In the 55 years since Farber[1] first described clinical remissions after use of the folate antagonist aminopterin for children with acute leukemia, methotrexate (MTX) has been used to treat millions of patients with both malignant and autoimmune diseases.[2] MTX is now the most widely prescribed disease-modifying antirheumatic drug (DMARD), used by at least 500,000 patients worldwide with rheumatoid arthritis. MTX is prescribed for more patients with rheumatoid arthritis than all of the biologic drugs in current use combined. It is the most commonly reported agent used in combination with other DMARDs, where clear additive therapeutic value is demonstrated.[2,3-9] The fear of severe organ-associated toxicity has abated with the development of guidelines for monitoring liver toxicity,[10] which has resulted in the virtual elimination of this problem, which had so frightened physicians and limited its earlier use. In addition, the recognition that MTX-associated pulmonary disease is most often a subacute syndrome associated with dry cough, often with dyspnea and fever,[11,12] has led to earlier recognition and avoidance of permanent lung sequelae in many patients receiving the drug. The realization that many of the gastrointestinal, bone marrow, and other toxicities, which so frequently limited its use prior to the 1980s, could be avoided by the routine use of folate supplementation,[13,14] has also given both clinicians and patients a heightened measure of security when prescribing this potent antimetabolite.
However, the overall level of sophistication regarding the many issues and complexities associated with the use of MTX is still often somewhat low. Many clinicians employ folic acid or folinic acid interchangeably without knowledge of differences in effects, while others may use MTX with a variety of other drugs in patients who may be at increased risk of adverse events due to significant drug interactions. Ideas and prescribing patterns associated with maximum weekly doses, use in the elderly, monitoring of blood tests, and when to "give up" and add other agents to be prescribed with MTX are often followed without specific rigorous scientific support.
It is apparent that very busy clinicians often do not have the time or resources to research and understand every publication describing the optimal, and sometimes subtle, mechanistic pathways that potentially can be used to support clinical decisions regarding the use of an agent like MTX.

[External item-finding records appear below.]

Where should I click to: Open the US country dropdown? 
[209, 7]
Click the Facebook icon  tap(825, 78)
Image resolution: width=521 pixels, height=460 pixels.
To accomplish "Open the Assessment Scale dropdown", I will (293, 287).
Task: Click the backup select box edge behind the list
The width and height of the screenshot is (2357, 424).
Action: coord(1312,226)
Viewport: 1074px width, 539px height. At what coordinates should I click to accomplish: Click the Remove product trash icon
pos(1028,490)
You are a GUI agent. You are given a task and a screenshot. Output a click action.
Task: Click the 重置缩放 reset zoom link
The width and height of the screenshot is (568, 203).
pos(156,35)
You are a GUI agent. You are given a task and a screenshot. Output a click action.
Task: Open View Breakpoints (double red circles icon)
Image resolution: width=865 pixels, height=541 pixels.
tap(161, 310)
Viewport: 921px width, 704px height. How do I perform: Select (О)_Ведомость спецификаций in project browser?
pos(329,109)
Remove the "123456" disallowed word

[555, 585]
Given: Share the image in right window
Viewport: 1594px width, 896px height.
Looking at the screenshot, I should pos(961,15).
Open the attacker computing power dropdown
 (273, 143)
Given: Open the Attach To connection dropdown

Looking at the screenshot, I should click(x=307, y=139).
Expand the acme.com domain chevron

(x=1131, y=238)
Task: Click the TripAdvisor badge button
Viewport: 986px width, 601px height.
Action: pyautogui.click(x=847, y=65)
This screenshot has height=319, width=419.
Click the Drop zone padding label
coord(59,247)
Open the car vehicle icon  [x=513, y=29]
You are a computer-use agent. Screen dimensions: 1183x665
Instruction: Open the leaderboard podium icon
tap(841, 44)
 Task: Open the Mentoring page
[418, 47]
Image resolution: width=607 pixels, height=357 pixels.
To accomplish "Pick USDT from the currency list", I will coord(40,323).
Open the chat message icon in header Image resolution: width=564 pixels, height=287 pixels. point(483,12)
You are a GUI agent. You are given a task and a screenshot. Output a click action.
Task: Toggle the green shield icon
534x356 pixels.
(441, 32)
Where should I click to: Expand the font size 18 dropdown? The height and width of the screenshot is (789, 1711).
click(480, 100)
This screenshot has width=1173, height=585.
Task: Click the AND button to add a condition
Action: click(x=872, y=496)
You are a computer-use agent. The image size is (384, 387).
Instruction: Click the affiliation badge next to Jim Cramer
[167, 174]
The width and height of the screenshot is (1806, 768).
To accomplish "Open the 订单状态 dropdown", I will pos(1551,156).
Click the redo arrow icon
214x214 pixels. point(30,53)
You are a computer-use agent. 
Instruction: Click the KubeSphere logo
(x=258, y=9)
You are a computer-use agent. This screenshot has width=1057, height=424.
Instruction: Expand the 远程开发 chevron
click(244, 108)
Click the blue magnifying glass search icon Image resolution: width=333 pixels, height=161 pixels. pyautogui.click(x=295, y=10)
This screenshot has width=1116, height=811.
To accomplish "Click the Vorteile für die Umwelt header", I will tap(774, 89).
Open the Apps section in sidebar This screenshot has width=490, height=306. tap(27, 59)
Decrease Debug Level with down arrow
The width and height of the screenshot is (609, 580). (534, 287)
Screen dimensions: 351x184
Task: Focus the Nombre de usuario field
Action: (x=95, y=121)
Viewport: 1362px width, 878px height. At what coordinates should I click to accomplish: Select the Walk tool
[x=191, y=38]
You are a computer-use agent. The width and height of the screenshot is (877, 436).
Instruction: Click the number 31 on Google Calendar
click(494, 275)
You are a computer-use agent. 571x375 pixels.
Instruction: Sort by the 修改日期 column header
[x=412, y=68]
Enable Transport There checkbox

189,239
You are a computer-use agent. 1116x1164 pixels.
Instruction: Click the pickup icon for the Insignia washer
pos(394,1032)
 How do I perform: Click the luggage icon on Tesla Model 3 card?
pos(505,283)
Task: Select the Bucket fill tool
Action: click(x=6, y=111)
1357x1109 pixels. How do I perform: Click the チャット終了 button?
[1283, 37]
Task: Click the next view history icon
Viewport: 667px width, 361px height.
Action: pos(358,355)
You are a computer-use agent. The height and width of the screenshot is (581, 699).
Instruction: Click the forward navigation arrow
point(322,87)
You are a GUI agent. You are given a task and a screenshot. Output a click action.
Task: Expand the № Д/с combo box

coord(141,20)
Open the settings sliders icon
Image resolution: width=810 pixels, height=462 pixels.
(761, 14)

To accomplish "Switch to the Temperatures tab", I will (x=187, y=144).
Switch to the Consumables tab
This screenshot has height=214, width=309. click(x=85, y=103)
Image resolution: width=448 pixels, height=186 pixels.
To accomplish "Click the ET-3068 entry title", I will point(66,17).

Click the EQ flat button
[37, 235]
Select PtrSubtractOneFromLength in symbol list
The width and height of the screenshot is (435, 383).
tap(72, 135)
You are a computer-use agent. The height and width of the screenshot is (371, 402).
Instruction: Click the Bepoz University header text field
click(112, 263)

It is the goal of this Clinical Update to review the major and significant relevant metabolic concepts associated with the use of MTX in patients with rheumatic disease, rather than to summarize publications of its clinical effects. A great deal of what we have learned about the metabolism of MTX is derived from the oncology literature, which is the source of a very large number of significant insights that are relevant to the manner in which rheumatologists use the drug in the treatment of rheumatic disease. Clinicians who are able to improve their familiarity with the metabolic, pharmacologic, and pharmacokinetic concepts presented should be better able to use the drug in a safer and more effective manner. It will also be seen that a newly emerging ability to routinely measure the effects of MTX on intracellular metabolites holds promise for predicting both efficacy and toxicity.